**Provided passage**
On April Fool’s Day, 2003, Leslie Cheung sat alone on the balcony of his room on the twenty-fourth floor of the Mandarin Oriental Hotel, observing the bustling streets of Hong Kong far below. He ordered a glass of orange juice, and soon afterwards, requested a pen and some paper from the
receptionist. After about an hour, against the backdrop of a beautiful sunset over Victoria Harbour, Leslie climbed over the railing and leapt to his death.

It was shocking, amazing, and absolutely horrible. An immense outpouring of sorrow spilled out from fans around the world at the premature death of their beloved star. Leslie was a legendary artist, Hong Kong’s greatest male diva, who had managed two tremendously successful music and film careers — and he had now left the world stunned.

Speculations ran wild after news of Leslie’s death spread. Some cynically claimed that he committed suicide out of sheer vanity, as an aging star unable to face his fear of growing old and forgotten. Others believed he had become haunted by the various characters he had played in films that had committed suicide, and, unable to distinguish reality from fiction any longer, consummated the act by leaping to his death. But the explanation that stuck the most was simpler: “Depression!”, the first word at the top of his suicide note. It was revealed soon after his death that Leslie had been struggling with severe depression and insomnia throughout the past year. Yet, given all that he had accomplished, all the barriers he had broken and all the hearts he had captured, Leslie’s story is not yet over.

Beginnings: A Displaced Starlet

It may come as a surprise that Leslie was not met with immediate success from the moment he set foot in the Hong Kong entertainment industry. In fact, it took him the better part of a decade to gain recognition for his talents, though he himself never doubted his own star quality.

Part of Leslie’s self-assurance may have been the result of his own experience with dislocation during the seven years he spent attending school in England. It was in England where Leslie settled on his English name because, as he would explain years later, “I love the film Gone With the Wind. And I like Leslie Howard. The name can be a man’s or a woman’s, it’s very unisex, so I like it”. And so, all alone in a new country, Leslie was born.

After he returned to Hong Kong at the age of twenty, Leslie competed and won second place in ATV’s 1977 Asian Music Concert with his performance of “American Pie”, allowing him to gain his initial footing in the Hong Kong entertainment industry — but the next few years would be difficult ones. After a fruitless venture with Polydor Records in the late 1970s and unrecognized efforts in film and TV roles, Leslie was barely scraping by.

He became despondent, staying out all night, chainsmoking in the corners of the discotheques he frequented. Yet something good also came out of this time — one night in 1982, Leslie happened to catch the eye of a kind young banker who lent him several hundred dollars to help Leslie stay afloat. This man, Daffy Tong, would become Leslie’s long-term partner for the next twenty years.

**Goal 1**
In the passage on Leslie Cheung, what place did he win in ATV's 1977 Asian Music Concert?
**Goal 2**
Translate this sentence from the passage on Leslie Cheung into Spanish: "This man, Daffy Tong, would become Leslie’s long-term partner for the next twenty years."

**Data**

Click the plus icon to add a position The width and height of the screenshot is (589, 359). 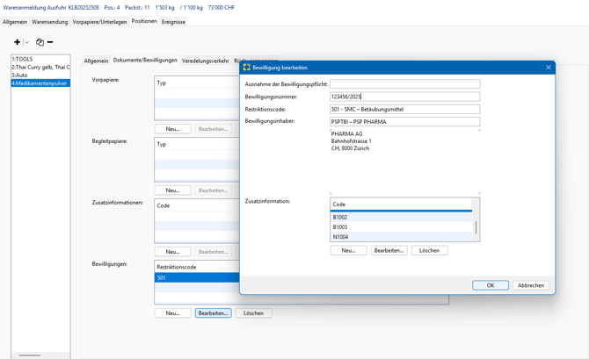tap(17, 42)
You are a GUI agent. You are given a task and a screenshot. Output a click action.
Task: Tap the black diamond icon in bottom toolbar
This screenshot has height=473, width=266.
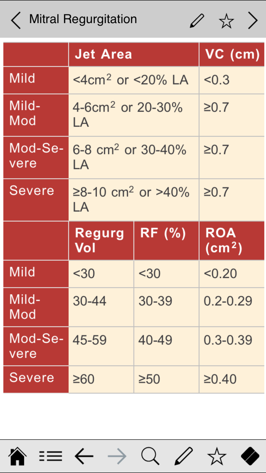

**Expected answer 1**
Second place

**Expected answer 2**
Este hombre, Daffy Tong, se convertiría en la pareja estable de Leslie durante los siguientes veinte años.